# Things to do:
A. List every statutory provision (by section number) cited in the case summary.
B. From the case summary, return everything from "The defendant was" down to "in this way.", copied word for word.

BEGIN Extract to read

The defendant was accused of importing heroin. He challenged use of his recorded interviews saying he was suffering hypoglycaemia from his diabetes at the time. The judge excluded later interviews for this reason, but the defendant challenged the use of the first few tapes since the doctor said he might be suffering in this way.
Held: Once the evidence had been heard, the judge had no continuing discretion to exclude under s76 or s78. His only remaining discretion was under s82(3) where he might exclude if the material was more prejudicial than probative. Lord Lane CJ: ‘First, were the answers given by the appellant upon the interviews properly to be described as a confession or confessions? Section 82(1) of the Act defines confession as follows: ”confession’ includes any statement wholly or partly adverse to the person who made it, whether made to a person in authority or not and whether made in words or otherwise.’ His answers upon the interviews, the tapes of which the jury heard, were, as his counsel described, exculpatory. Their principal damaging effect was to demonstrate that the appellant was evasive and prevaricating and that many of the statements which he made proved eventually to be false. The question therefore arises: can a statement be described as wholly or partly adverse to the person making it, when it is intended by the maker to be wholly exculpatory and appears to be so on its face, but becomes damaging at the trial because, for example, its contents can by then be shown to be evasive or false or inconsistent with the maker’s evidence on oath?

END Extract to read
BEGIN Given information

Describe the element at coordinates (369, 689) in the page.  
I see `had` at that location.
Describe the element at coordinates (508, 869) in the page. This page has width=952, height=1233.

END Given information

# Answers for each item:
A. s76, s78, s82(3), s82(1)

B.
The defendant was accused of importing heroin. He challenged use of his recorded interviews saying he was suffering hypoglycaemia from his diabetes at the time. The judge excluded later interviews for this reason, but the defendant challenged the use of the first few tapes since the doctor said he might be suffering in this way.